*Given problem*:
Gather every line of the listing below that contains the string "pixels", and copy each one in full.

*Entries provided*:

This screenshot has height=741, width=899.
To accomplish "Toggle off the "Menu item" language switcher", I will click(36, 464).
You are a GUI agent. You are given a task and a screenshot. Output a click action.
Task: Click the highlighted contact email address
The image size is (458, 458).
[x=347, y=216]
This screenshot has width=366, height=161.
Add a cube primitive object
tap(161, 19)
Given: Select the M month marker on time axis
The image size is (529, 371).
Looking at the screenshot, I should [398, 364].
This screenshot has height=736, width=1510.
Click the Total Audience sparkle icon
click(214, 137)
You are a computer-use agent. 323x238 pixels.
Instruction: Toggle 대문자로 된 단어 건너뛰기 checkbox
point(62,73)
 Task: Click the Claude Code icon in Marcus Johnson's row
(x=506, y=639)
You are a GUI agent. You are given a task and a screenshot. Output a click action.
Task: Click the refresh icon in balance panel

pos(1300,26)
==
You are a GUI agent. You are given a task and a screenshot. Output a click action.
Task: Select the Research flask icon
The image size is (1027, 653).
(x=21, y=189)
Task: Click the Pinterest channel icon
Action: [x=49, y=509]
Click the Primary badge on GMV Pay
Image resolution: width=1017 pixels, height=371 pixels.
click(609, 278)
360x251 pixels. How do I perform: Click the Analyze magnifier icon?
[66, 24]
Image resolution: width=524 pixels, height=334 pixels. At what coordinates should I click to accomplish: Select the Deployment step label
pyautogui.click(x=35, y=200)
==
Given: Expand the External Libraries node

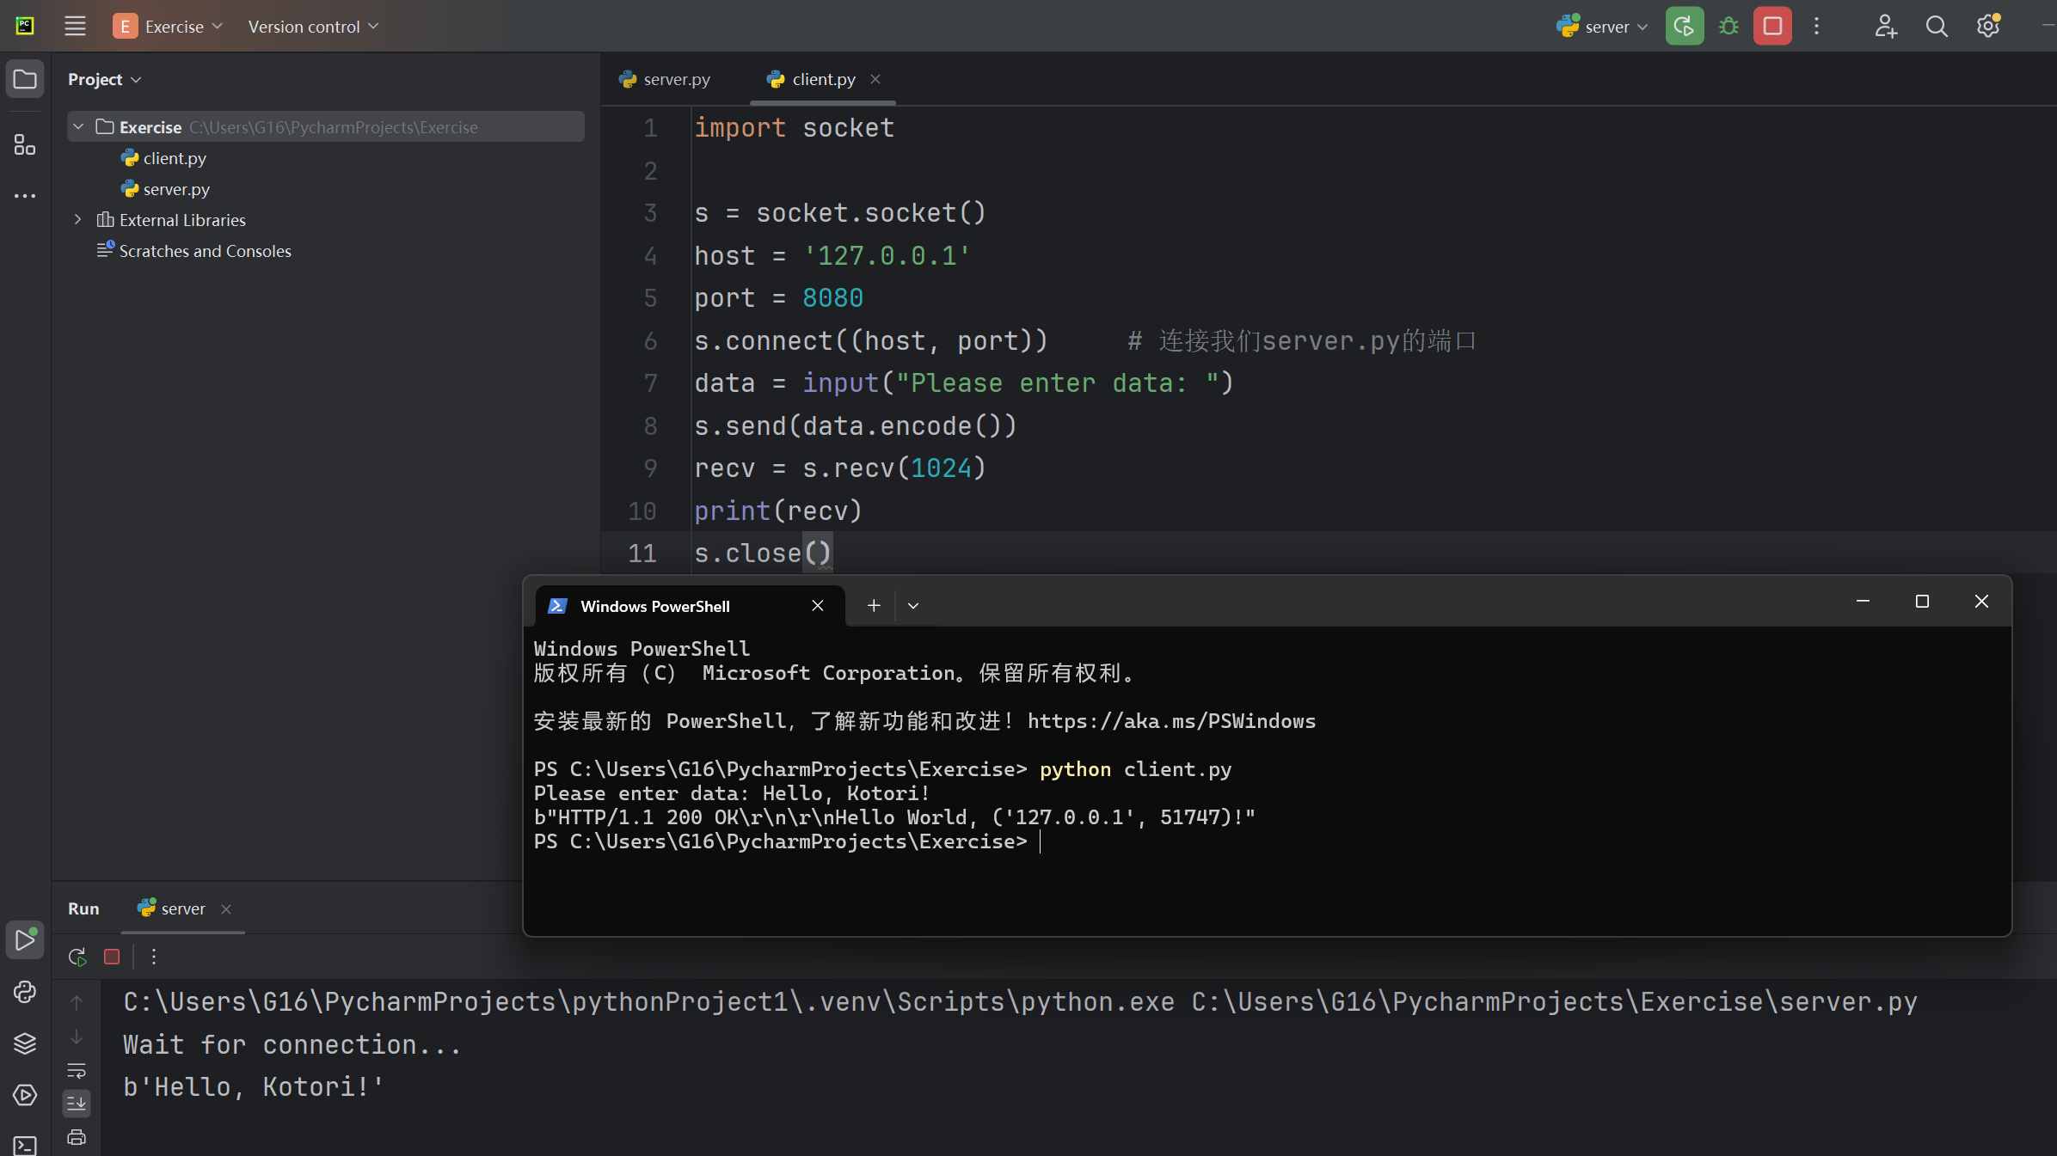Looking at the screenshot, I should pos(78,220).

*Full solution*:
You are a computer-use agent. 323x238 pixels.
Image resolution: width=1017 pixels, height=371 pixels.
360x251 pixels. How do I perform: Click the Analyze magnifier icon?
Image resolution: width=524 pixels, height=334 pixels. At what coordinates should I click to accomplish: Select the Deployment step label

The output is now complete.